As we start the book, we meet a younger and optimistic Sagan involved with the search for life on Mars. He tells us he expects to find it. Then, as we progress into the book, we see a Sagan who is less enthusiastic about the prospects of finding other life in the universe during his life time and a Sagan who is more and more worried about the human race and what it is doing to itself and its earth. Throughout the book, though, we find a person dedicated to the scientific way who goes out of his way to teach the masses the value of such an approach. More than anything, Sagan is concerned that in this day and age we simply cannot afford to have people's minds governed by disinformation. It is the very fact that science has brought us to where we are that means it is a must for us to utilize its approach if we do not want to fall down from where we are.

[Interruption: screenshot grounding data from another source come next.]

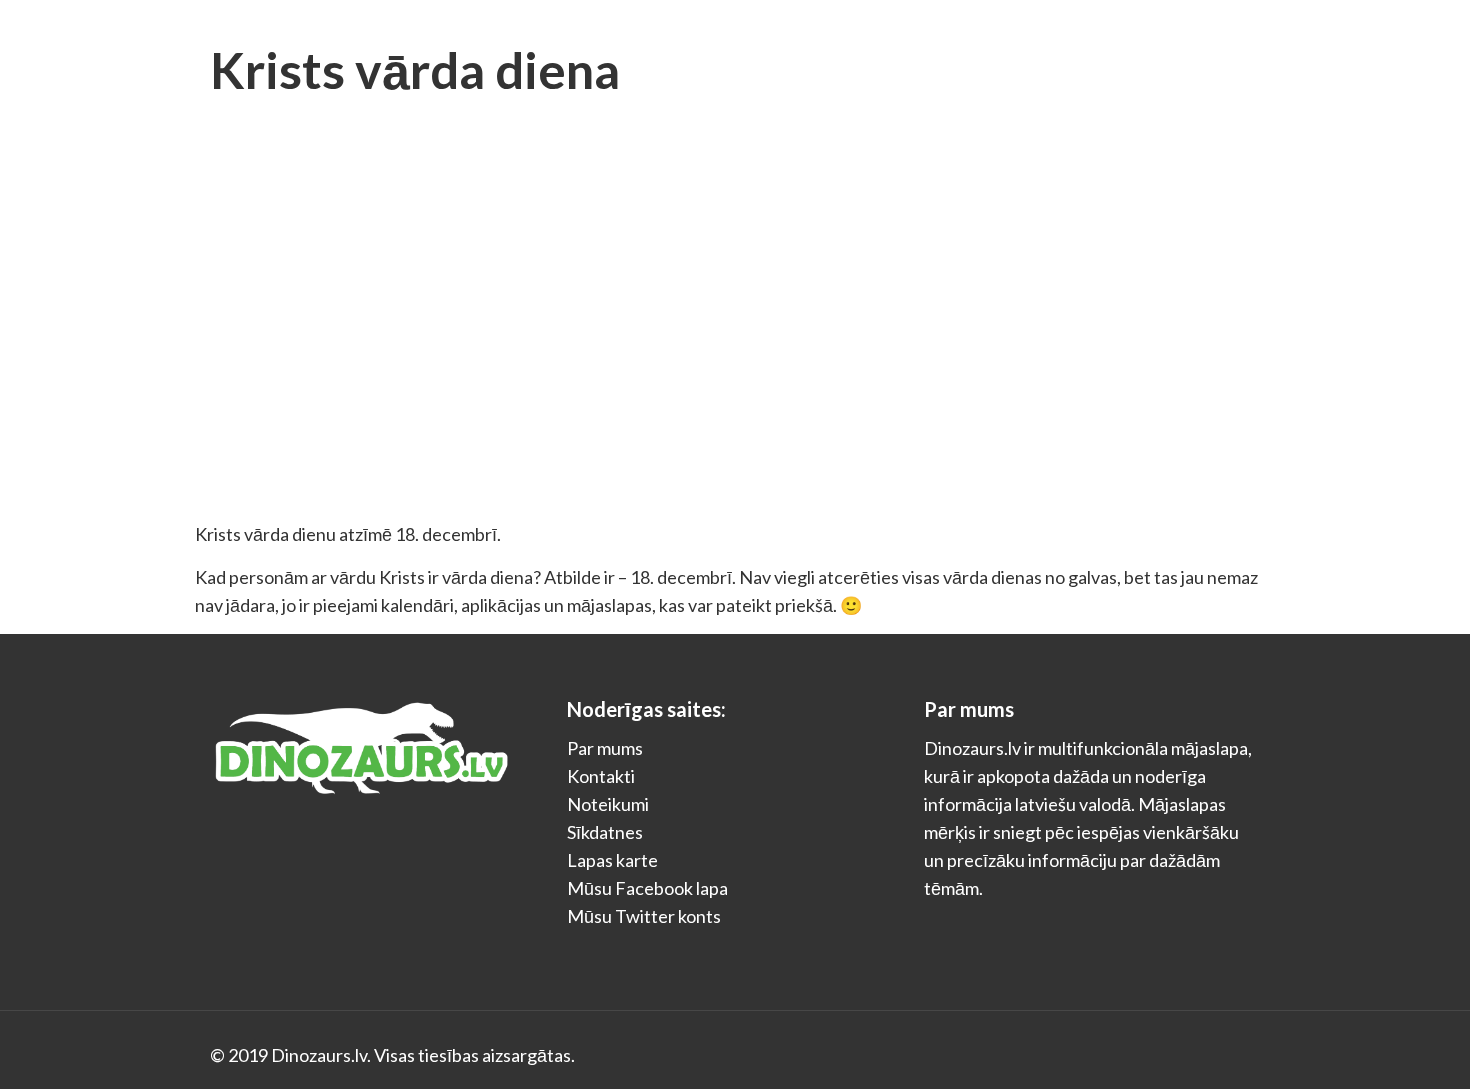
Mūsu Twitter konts (644, 916)
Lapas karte (612, 860)
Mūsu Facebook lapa (647, 888)
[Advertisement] (735, 370)
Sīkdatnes (605, 832)
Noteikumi (608, 804)
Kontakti (601, 776)
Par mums (605, 748)
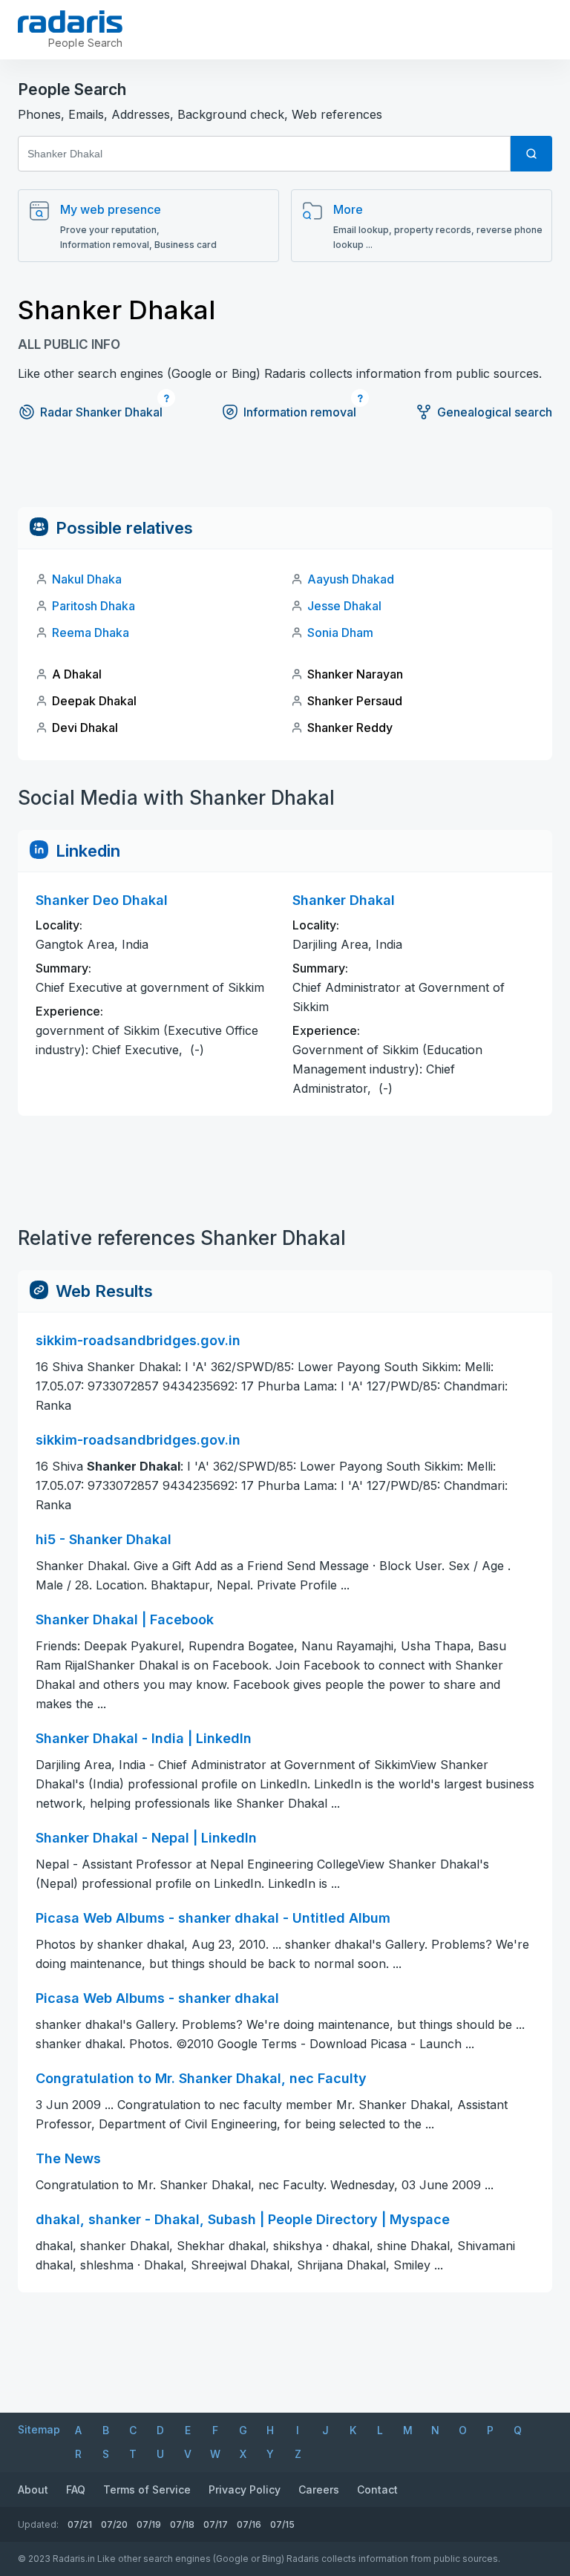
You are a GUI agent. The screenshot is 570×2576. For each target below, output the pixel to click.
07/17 (215, 2524)
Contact (377, 2489)
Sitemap (39, 2429)
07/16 (249, 2524)
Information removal (299, 412)
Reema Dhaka (90, 632)
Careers (318, 2489)
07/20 (114, 2524)
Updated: (38, 2524)
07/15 (282, 2524)
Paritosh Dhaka (93, 605)
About (33, 2489)
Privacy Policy (245, 2489)
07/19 (149, 2524)
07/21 (80, 2524)
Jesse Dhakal (344, 605)
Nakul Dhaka (87, 579)
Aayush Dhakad (350, 579)
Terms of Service (147, 2489)
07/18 (182, 2524)
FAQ (75, 2489)
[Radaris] (70, 21)
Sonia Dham (340, 632)
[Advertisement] (285, 473)
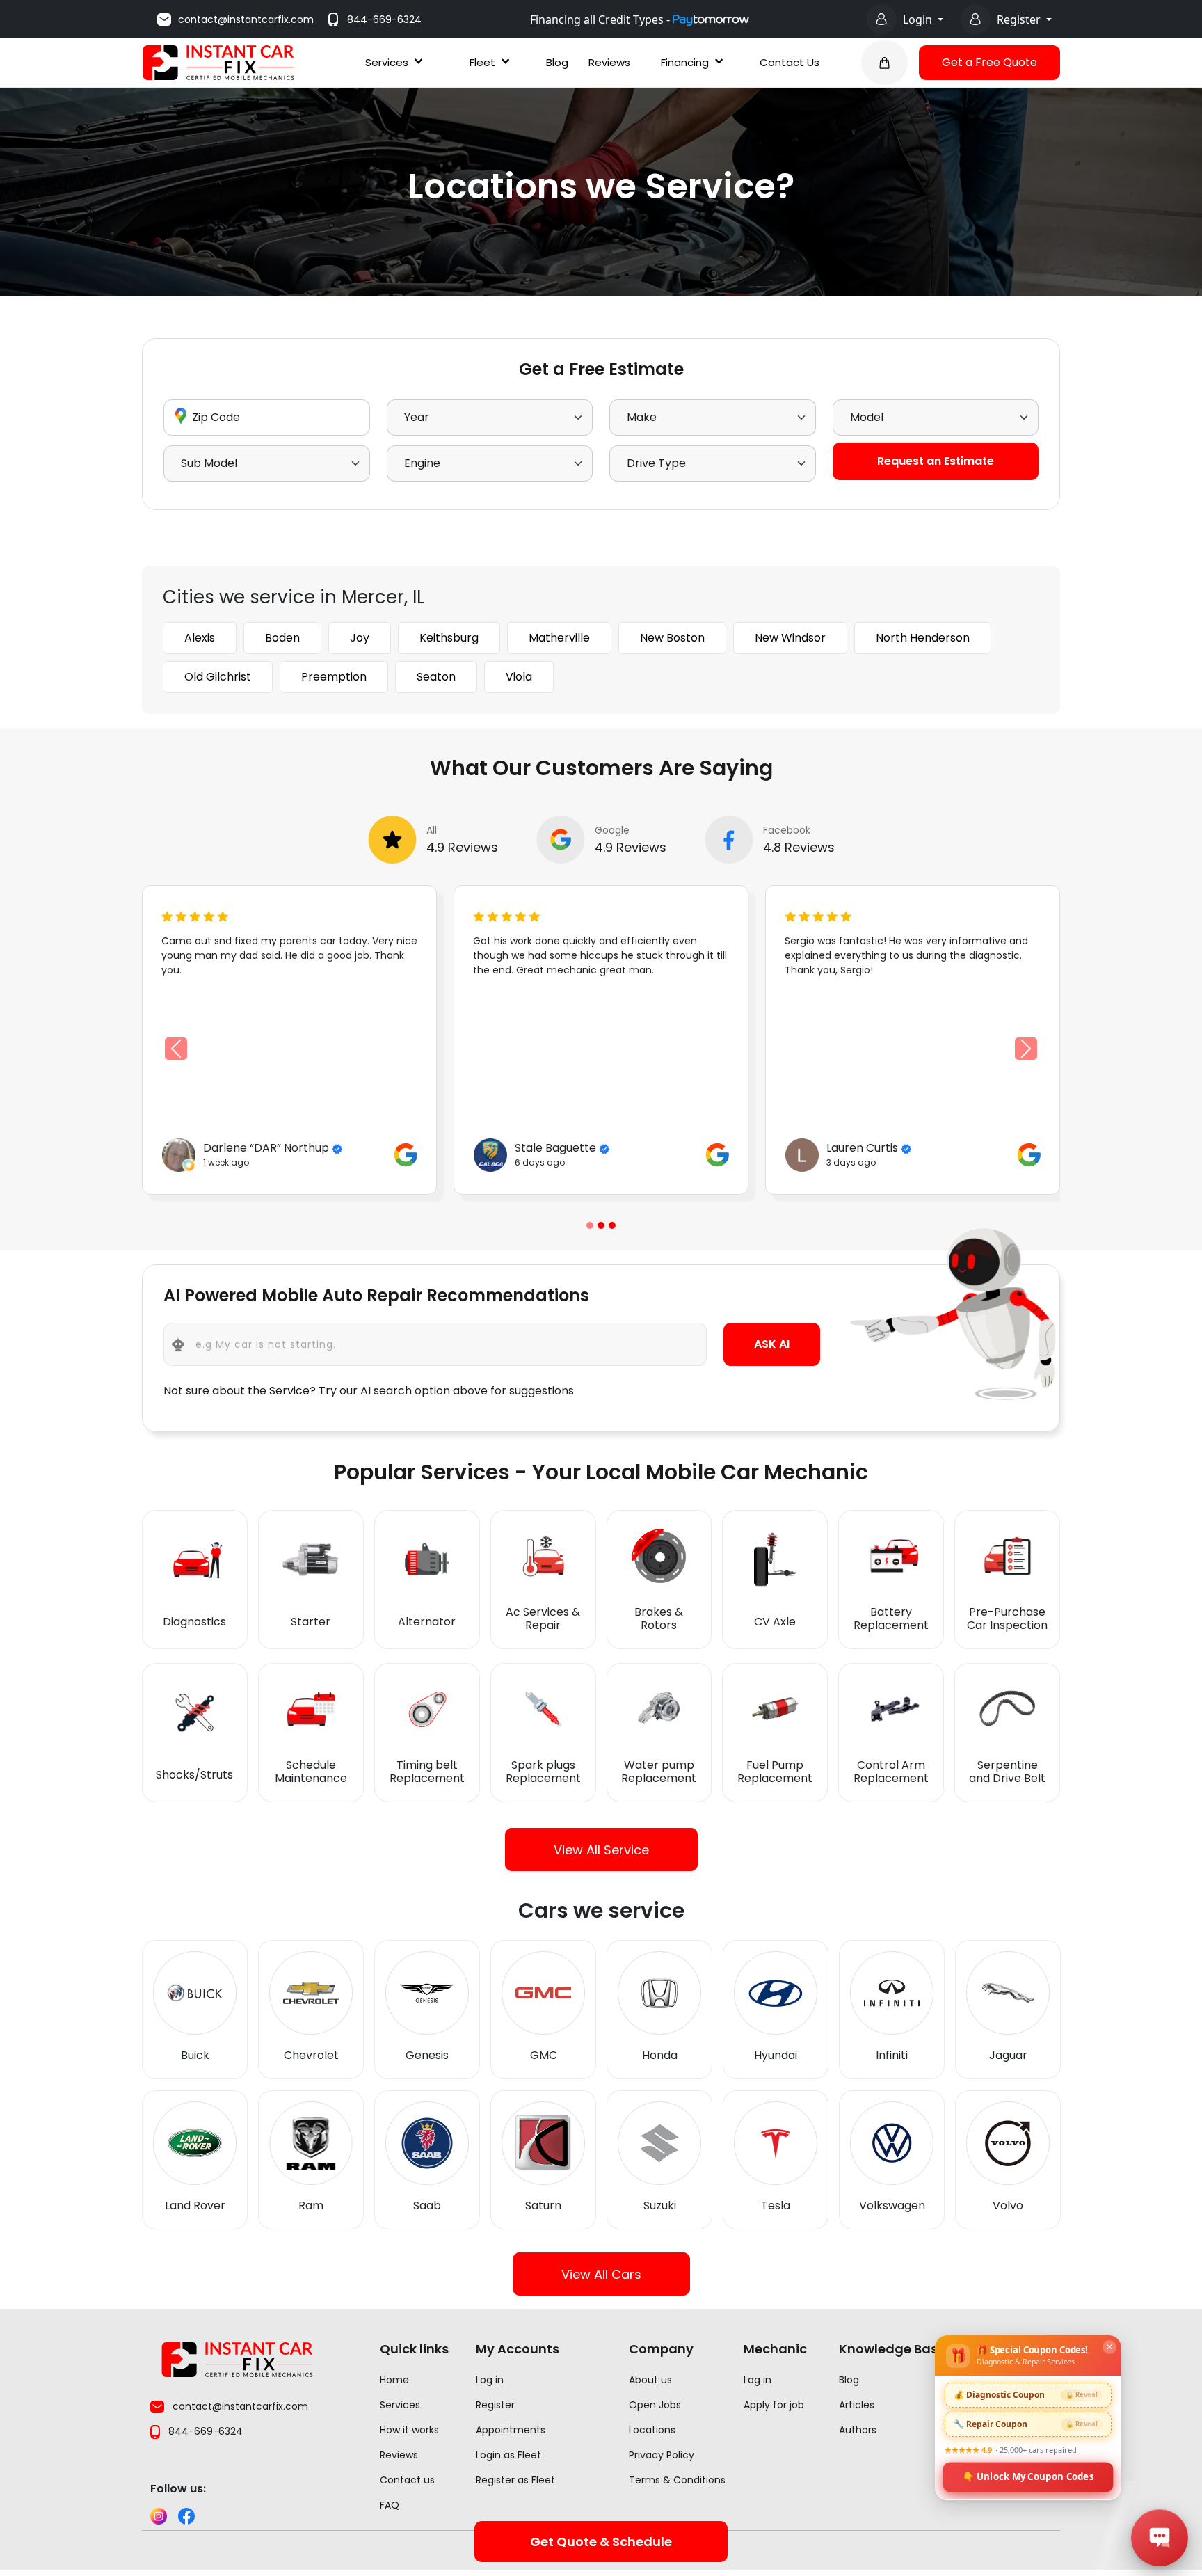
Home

On a personal basis, I have to say I am a long time admirer of Sagan made to admire him even more after getting to know the person behind the scenes of Cosmos better through this book. I admire his standings for the things we both hold dear, and I admire his patience and openness to new ideas.
Overall: A very interesting way to know one of the worthier persons this world has had the pleasure to host. 4 out of 5 stars.